Od Przyjaciół Kuźni

Wiersze świąteczne...



Grudzień już puka do drzwi zamkniętych
na białym śniegu widać ślady stóp…


                                                     oglądamy fotografie
                                                     łamiemy się opłatkiem
                                                    nad stołem z białym obrusem
                                                    gdzie leży różaniec taty
                                                    sprzed kropli łez
                                                   co jeszcze nie spadły
                                                   na rodzinę silną
                                                   nim rząd pogrzebów
                                                   na barkach uniosła
                                                  oddając Bogu cząstkę siebie

jedna gwiazda
i złoty ogon komety
z warkoczem marzeń
na granatowym Niebie
nad stajenką lichutką
światełkiem w tunelu
co ledwie się tli
radość niesie


choć Gwiazda sama jedna
to nie pojedyncza
choć sama maleńka
największą radość głosi


bo Bóg znów się do nas uśmiecha
bo Bóg znów podaje nam ręce
bo Bóg znów się rodzi dla Nas
w tę jedną
jedyną
mroźną
Wigilijną Noc
                                        Zofia Myalska, 2009 r.


                   ***

Wiara i rozum... chwila zadumy w Wigilijny poranek


Józef biegał od domu do domu
Maryja na ostatnich nogach
Wszędzie tłoczno, zamknięte drzwi
Nie było miejsca w zagrodach...

Za miastem stajnia, pod nieobecność owiec
Użyczyła dachu Maleńkiemu Bogu
Szansa dla mówiącego nie, bogobojnego świata
Otworzyła się właśnie u żłobu
Józef krzątał się zerkając ze strachem
To na Maryję, to na niedomknięte drzwi
By nie przywołał jakichś nieproszonych gości
Rodzącej kobiety krzyk.


Gdy już urodziła mlaskające przy piersi Dzieciątko
Gdy zakochany z czułością patrzył żonie w oczy
Pastuchów, co pilnowali bydlęcych stad
Jakiś głos z nieba zaskoczył
Zrobiło się jasno jak w dzień,
Wokół jakieś śpiew się rozlega
Pewnie niejeden z nich z nich pomyślał – zgłupiałem
Obcy facet przemawia wprost z Nieba.


Zwiastuję wam Radość Wielką....
I oni uwierzyli ?!!
I poszli...
I zabrał każdy co miał...
I Dziecku się pokłonili.


A w zatłoczonych zajazdach i szynkach
Bogobojny świat wciąż debatował zawzięcie
O politycznym draństwie cesarza Augusta
O królu Herodzie, żyjącym nieświęcie
Karczmarze skrzętnie zgarniali kasę
Kiwając ze zrozumieniem głowami
Faryzeusze pobożnie zasłaniali uszy i oczy
A Gwiazda cichutko świeciła wprost nad ich głowami.
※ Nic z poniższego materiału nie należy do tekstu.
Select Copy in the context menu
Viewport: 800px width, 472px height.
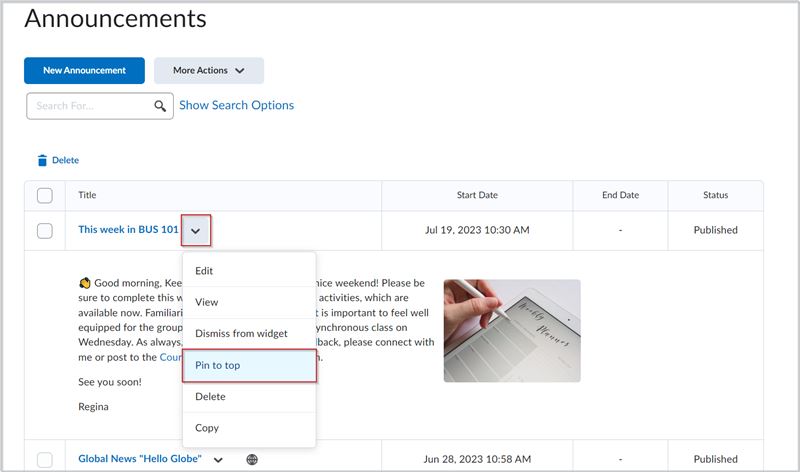click(249, 428)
A wśród skromnych pieluszek, przy maleńkim Bogu
Podobnie jak później pod krzyżem
Stali; Matka Jego...i ci co uwierzyli
Niewiele rozumieli, ale są najbliżej.

 


                                                    Wigilia Bożego Narodzenia  2009 r.
                                                    Andrzej Święcichowski




(fot. RK)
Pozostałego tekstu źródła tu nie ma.